Using this approach, and by repeatedly reading different addresses from readable cells 114, the product of input “2” at 104 multiplied by all the values of the stored matrix 106 can be assembled. The present approach is particularly beneficial in large matrix multiplication acceleration. For example, in a specific embodiment, when the “X” value for the dimension of the matrix is greater than 1,000, the number of required multiplication operations decreases from 4,000 to 14, dramatically accelerating the required computations. In some embodiments, the multiplication operations for a large parameter set computation effectively condense to the task of reading the appropriate values from memory using read circuit 112 and selection circuit 110.
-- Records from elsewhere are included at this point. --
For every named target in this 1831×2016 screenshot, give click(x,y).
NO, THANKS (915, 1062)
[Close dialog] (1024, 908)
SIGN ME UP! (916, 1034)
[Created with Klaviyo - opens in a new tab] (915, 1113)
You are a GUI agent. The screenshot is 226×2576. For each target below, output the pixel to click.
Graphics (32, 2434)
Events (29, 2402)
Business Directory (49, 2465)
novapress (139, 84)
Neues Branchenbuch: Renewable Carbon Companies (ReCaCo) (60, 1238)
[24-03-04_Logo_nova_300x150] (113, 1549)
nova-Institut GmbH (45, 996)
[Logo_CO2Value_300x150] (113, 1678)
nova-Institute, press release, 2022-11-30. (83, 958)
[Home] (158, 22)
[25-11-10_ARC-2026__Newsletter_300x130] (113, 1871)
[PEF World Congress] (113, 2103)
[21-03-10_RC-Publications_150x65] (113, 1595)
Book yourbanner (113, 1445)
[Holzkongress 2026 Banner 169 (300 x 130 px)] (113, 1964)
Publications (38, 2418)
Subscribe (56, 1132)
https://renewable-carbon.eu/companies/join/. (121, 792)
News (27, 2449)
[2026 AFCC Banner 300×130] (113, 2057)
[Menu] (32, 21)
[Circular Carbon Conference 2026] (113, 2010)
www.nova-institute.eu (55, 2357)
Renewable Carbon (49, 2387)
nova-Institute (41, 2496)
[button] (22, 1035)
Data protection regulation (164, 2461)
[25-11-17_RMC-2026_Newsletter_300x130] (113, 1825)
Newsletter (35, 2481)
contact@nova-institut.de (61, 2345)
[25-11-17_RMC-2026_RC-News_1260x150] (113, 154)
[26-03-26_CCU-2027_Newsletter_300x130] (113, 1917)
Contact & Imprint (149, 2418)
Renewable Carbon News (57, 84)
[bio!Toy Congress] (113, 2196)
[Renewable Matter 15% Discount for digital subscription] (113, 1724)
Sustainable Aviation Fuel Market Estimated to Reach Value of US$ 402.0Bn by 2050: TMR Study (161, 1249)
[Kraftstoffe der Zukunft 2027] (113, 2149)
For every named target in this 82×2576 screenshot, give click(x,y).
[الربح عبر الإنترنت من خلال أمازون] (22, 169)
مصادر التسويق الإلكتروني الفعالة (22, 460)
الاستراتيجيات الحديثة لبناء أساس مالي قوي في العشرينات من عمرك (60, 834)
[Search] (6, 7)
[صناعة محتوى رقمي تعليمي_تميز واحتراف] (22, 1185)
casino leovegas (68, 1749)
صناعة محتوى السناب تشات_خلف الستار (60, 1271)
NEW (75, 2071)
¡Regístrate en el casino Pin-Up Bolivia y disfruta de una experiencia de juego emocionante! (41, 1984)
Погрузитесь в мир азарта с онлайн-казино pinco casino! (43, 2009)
Multiplication (Vector-based) Mechanism

An example in which each readable cell in a set of readable cells 114 is uniquely associated with a parameter of a vector can be explained with reference to a vector consisting of parameters {X, Y, W, Z}. Suppose the set of readable cells 114 of system 100 is configured to accelerate a multiplication using a vector that has a cardinality of four. There would be four different readable cells A, B, C, and D in the set 114, with each being associated with the parameters X, Y, W, and Z respectively. Each of the readable cells A, B, C, and D would store an address for the value of a corresponding parameter in an address space of selection circuit 110. For example, readable cell A shown in FIG. 1 may store an address for the value of parameter X in an address space of selection circuit 110. As such, when selection circuit 110 is provided with the address from readable cell A, selection circuit 110 may be able to select the value of parameter X from the provided input to generate a corresponding multiplication output.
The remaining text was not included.